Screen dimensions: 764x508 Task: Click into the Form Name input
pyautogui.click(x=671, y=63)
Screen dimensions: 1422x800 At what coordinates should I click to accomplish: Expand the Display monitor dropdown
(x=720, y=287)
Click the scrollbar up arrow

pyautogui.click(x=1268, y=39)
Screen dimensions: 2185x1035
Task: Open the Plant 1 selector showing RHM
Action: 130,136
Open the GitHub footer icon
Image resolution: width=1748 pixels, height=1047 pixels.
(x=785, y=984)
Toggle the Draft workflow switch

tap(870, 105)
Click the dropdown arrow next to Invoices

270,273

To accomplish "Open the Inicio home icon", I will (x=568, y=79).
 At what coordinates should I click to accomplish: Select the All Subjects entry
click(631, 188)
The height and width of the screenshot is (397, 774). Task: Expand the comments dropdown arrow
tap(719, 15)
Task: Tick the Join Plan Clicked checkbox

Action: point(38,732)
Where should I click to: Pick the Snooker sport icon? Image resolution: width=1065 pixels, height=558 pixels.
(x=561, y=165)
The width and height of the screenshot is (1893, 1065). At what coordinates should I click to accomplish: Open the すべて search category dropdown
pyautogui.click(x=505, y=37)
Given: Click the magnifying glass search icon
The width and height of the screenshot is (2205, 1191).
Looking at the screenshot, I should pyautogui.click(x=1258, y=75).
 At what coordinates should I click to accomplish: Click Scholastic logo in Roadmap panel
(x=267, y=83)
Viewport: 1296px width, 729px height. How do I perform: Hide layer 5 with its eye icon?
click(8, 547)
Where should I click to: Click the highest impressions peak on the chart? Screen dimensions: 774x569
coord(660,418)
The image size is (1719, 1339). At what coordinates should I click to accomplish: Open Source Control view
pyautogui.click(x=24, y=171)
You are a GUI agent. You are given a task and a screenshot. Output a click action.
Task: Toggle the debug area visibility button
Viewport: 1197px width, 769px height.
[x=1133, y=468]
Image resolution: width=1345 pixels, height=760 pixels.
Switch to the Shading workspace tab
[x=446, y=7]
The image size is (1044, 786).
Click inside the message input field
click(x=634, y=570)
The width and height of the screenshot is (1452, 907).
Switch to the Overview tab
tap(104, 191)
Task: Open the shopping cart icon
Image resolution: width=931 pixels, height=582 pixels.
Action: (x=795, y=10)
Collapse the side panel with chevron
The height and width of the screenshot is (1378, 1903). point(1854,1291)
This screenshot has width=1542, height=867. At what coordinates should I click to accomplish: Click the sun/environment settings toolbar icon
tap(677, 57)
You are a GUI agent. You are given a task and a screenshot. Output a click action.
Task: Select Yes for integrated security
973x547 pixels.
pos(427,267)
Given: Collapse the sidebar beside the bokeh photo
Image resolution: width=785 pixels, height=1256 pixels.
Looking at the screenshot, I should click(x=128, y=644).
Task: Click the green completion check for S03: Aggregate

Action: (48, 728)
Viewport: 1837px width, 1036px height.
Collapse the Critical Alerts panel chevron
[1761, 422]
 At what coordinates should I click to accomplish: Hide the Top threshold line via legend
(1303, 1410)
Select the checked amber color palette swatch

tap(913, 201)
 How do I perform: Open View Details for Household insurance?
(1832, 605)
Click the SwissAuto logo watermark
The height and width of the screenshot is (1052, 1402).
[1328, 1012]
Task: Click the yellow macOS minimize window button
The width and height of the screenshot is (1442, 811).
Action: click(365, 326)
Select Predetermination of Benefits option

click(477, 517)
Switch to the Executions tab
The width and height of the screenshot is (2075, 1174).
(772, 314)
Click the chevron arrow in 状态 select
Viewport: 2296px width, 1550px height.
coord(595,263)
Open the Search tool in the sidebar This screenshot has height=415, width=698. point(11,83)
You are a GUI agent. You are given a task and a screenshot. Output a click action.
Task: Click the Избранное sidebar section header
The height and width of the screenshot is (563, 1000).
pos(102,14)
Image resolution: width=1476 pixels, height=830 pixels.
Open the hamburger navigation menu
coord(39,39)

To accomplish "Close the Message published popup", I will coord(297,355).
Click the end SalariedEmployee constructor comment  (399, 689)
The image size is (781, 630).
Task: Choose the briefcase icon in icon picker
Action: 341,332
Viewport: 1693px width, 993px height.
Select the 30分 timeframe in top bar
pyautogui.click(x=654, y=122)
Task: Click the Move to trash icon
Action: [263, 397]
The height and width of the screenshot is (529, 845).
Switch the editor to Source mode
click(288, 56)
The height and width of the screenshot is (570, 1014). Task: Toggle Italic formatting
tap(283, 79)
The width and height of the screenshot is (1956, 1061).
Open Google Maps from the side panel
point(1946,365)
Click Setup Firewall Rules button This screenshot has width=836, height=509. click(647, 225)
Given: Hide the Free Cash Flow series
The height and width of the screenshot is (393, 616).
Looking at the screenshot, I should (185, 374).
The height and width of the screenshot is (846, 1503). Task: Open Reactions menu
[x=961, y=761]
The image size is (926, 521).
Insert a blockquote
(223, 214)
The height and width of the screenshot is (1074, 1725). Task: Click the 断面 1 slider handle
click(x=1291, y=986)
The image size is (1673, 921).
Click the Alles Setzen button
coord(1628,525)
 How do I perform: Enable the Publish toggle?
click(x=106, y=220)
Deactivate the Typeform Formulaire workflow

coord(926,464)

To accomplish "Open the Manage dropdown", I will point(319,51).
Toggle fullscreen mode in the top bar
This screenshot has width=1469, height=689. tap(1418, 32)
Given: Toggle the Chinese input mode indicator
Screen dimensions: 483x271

----

▶ YOUR INSTRUCTIONS
Return every line above exactly.

▶ WORKED SOLUTION
Screen dimensions: 764x508 Task: Click into the Form Name input
pyautogui.click(x=671, y=63)
Screen dimensions: 1422x800 At what coordinates should I click to accomplish: Expand the Display monitor dropdown
(x=720, y=287)
Click the scrollbar up arrow

pyautogui.click(x=1268, y=39)
Screen dimensions: 2185x1035
Task: Open the Plant 1 selector showing RHM
Action: 130,136
Open the GitHub footer icon
Image resolution: width=1748 pixels, height=1047 pixels.
(x=785, y=984)
Toggle the Draft workflow switch

tap(870, 105)
Click the dropdown arrow next to Invoices

270,273

To accomplish "Open the Inicio home icon", I will (x=568, y=79).
 At what coordinates should I click to accomplish: Select the All Subjects entry
click(631, 188)
The height and width of the screenshot is (397, 774). Task: Expand the comments dropdown arrow
tap(719, 15)
Task: Tick the Join Plan Clicked checkbox

Action: point(38,732)
Where should I click to: Pick the Snooker sport icon? Image resolution: width=1065 pixels, height=558 pixels.
(x=561, y=165)
The width and height of the screenshot is (1893, 1065). At what coordinates should I click to accomplish: Open the すべて search category dropdown
pyautogui.click(x=505, y=37)
Given: Click the magnifying glass search icon
The width and height of the screenshot is (2205, 1191).
Looking at the screenshot, I should pyautogui.click(x=1258, y=75).
 At what coordinates should I click to accomplish: Click Scholastic logo in Roadmap panel
(x=267, y=83)
Viewport: 1296px width, 729px height. How do I perform: Hide layer 5 with its eye icon?
click(8, 547)
Where should I click to: Click the highest impressions peak on the chart? Screen dimensions: 774x569
coord(660,418)
The image size is (1719, 1339). At what coordinates should I click to accomplish: Open Source Control view
pyautogui.click(x=24, y=171)
You are a GUI agent. You are given a task and a screenshot. Output a click action.
Task: Toggle the debug area visibility button
Viewport: 1197px width, 769px height.
[x=1133, y=468]
Image resolution: width=1345 pixels, height=760 pixels.
Switch to the Shading workspace tab
[x=446, y=7]
The image size is (1044, 786).
Click inside the message input field
click(x=634, y=570)
The width and height of the screenshot is (1452, 907).
Switch to the Overview tab
tap(104, 191)
Task: Open the shopping cart icon
Image resolution: width=931 pixels, height=582 pixels.
Action: (x=795, y=10)
Collapse the side panel with chevron
The height and width of the screenshot is (1378, 1903). point(1854,1291)
This screenshot has width=1542, height=867. At what coordinates should I click to accomplish: Click the sun/environment settings toolbar icon
tap(677, 57)
You are a GUI agent. You are given a task and a screenshot. Output a click action.
Task: Select Yes for integrated security
973x547 pixels.
pos(427,267)
Given: Collapse the sidebar beside the bokeh photo
Image resolution: width=785 pixels, height=1256 pixels.
Looking at the screenshot, I should click(x=128, y=644).
Task: Click the green completion check for S03: Aggregate

Action: (48, 728)
Viewport: 1837px width, 1036px height.
Collapse the Critical Alerts panel chevron
[1761, 422]
 At what coordinates should I click to accomplish: Hide the Top threshold line via legend
(1303, 1410)
Select the checked amber color palette swatch

tap(913, 201)
 How do I perform: Open View Details for Household insurance?
(1832, 605)
Click the SwissAuto logo watermark
The height and width of the screenshot is (1052, 1402).
[1328, 1012]
Task: Click the yellow macOS minimize window button
The width and height of the screenshot is (1442, 811).
Action: click(365, 326)
Select Predetermination of Benefits option

click(477, 517)
Switch to the Executions tab
The width and height of the screenshot is (2075, 1174).
(772, 314)
Click the chevron arrow in 状态 select
Viewport: 2296px width, 1550px height.
coord(595,263)
Open the Search tool in the sidebar This screenshot has height=415, width=698. point(11,83)
You are a GUI agent. You are given a task and a screenshot. Output a click action.
Task: Click the Избранное sidebar section header
The height and width of the screenshot is (563, 1000).
pos(102,14)
Image resolution: width=1476 pixels, height=830 pixels.
Open the hamburger navigation menu
coord(39,39)

To accomplish "Close the Message published popup", I will coord(297,355).
Click the end SalariedEmployee constructor comment  (399, 689)
The image size is (781, 630).
Task: Choose the briefcase icon in icon picker
Action: 341,332
Viewport: 1693px width, 993px height.
Select the 30分 timeframe in top bar
pyautogui.click(x=654, y=122)
Task: Click the Move to trash icon
Action: [263, 397]
The height and width of the screenshot is (529, 845).
Switch the editor to Source mode
click(288, 56)
The height and width of the screenshot is (570, 1014). Task: Toggle Italic formatting
tap(283, 79)
The width and height of the screenshot is (1956, 1061).
Open Google Maps from the side panel
point(1946,365)
Click Setup Firewall Rules button This screenshot has width=836, height=509. click(647, 225)
Given: Hide the Free Cash Flow series
The height and width of the screenshot is (393, 616).
Looking at the screenshot, I should (185, 374).
The height and width of the screenshot is (846, 1503). Task: Open Reactions menu
[x=961, y=761]
The image size is (926, 521).
Insert a blockquote
(223, 214)
The height and width of the screenshot is (1074, 1725). Task: Click the 断面 1 slider handle
click(x=1291, y=986)
The image size is (1673, 921).
Click the Alles Setzen button
coord(1628,525)
 How do I perform: Enable the Publish toggle?
click(x=106, y=220)
Deactivate the Typeform Formulaire workflow

coord(926,464)

To accomplish "Open the Manage dropdown", I will point(319,51).
Toggle fullscreen mode in the top bar
This screenshot has width=1469, height=689. tap(1418, 32)
Given: Toggle the Chinese input mode indicator
Screen dimensions: 483x271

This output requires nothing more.